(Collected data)
>> start

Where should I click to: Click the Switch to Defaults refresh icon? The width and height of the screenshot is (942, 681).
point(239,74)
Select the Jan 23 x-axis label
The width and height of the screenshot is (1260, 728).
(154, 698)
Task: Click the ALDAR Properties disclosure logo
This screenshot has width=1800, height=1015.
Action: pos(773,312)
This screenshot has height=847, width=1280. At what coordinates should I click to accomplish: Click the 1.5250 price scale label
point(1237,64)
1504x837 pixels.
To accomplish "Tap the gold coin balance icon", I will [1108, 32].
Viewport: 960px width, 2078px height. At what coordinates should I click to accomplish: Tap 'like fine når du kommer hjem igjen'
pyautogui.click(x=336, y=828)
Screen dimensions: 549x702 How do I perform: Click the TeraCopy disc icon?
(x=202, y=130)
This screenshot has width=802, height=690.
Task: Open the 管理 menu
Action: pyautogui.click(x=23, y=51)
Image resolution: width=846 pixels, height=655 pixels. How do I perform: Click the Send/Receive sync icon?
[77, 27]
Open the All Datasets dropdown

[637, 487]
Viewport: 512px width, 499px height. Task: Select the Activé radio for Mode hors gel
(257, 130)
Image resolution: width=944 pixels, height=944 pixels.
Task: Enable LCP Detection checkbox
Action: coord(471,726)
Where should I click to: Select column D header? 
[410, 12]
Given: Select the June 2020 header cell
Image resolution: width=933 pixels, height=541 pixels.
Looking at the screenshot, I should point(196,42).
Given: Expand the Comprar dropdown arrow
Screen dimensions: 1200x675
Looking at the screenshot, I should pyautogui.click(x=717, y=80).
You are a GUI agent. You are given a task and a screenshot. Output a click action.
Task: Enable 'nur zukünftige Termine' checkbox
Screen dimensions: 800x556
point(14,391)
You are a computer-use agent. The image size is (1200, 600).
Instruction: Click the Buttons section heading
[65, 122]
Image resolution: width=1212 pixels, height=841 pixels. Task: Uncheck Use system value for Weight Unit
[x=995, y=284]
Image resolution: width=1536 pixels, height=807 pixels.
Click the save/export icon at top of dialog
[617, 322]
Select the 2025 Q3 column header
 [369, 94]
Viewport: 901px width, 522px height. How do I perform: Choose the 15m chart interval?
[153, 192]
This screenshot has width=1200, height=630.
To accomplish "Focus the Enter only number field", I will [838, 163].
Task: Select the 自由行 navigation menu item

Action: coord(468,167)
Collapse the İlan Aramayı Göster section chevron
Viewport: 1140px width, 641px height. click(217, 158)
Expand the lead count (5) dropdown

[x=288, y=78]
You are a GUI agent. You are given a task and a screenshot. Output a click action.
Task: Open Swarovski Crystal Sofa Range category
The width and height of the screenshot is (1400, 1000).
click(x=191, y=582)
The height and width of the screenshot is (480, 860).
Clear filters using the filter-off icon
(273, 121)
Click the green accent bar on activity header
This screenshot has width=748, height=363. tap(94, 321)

>> end

§ Prompt: Which lines of the records contain the word "Select"? Show each of those lines in full.

§ Exercise solution:
Select the Jan 23 x-axis label
Viewport: 512px width, 499px height. Task: Select the Activé radio for Mode hors gel
Where should I click to: Select column D header? 
Given: Select the June 2020 header cell
Select the 2025 Q3 column header
Task: Select the 自由行 navigation menu item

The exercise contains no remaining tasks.